▶ Input for this task
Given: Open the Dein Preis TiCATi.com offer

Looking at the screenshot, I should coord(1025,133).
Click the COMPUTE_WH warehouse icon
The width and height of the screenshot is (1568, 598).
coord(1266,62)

* * *

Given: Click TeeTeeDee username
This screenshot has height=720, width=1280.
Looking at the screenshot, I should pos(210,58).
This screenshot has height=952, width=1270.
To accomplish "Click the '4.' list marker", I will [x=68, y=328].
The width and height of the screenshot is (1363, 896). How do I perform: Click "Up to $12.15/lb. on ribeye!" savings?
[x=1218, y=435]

--

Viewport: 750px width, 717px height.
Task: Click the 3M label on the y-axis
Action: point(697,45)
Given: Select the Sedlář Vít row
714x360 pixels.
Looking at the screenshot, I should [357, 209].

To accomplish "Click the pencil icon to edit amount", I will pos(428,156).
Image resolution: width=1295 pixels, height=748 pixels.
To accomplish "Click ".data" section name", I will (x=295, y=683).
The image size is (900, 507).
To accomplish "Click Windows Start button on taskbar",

▶ The exercise
Begin at the line that has "Given: Select the Sedlář Vít row" and stop after the line that has "I will pos(428,156).". Write out only those lines, replacing "pencil icon" with "edit button" and leaving everything else unchanged.

▶ Right answer
Given: Select the Sedlář Vít row
714x360 pixels.
Looking at the screenshot, I should [357, 209].

To accomplish "Click the edit button to edit amount", I will pos(428,156).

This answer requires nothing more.